*WORK TO COMPLETE*.
In the entries, change "information line" to "information row" in everything from the line containing "You are a GUI" down to the line containing "pyautogui.click(x=646, y=308)". Give back only those lines, with nothing else altered.

-- BEGIN AVAILABLE RECORDS --

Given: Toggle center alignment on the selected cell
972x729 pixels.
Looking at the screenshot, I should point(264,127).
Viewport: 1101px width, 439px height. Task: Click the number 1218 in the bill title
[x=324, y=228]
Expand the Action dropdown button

-- END AVAILABLE RECORDS --
-- BEGIN AVAILABLE RECORDS --

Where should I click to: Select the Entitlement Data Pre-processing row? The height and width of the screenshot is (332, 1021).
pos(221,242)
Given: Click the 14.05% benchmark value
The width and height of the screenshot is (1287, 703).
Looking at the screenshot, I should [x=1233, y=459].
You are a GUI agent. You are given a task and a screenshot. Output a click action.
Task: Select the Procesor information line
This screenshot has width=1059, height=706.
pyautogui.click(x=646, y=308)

-- END AVAILABLE RECORDS --

*RESULT OF THE EXERCISE*.
You are a GUI agent. You are given a task and a screenshot. Output a click action.
Task: Select the Procesor information row
This screenshot has width=1059, height=706.
pyautogui.click(x=646, y=308)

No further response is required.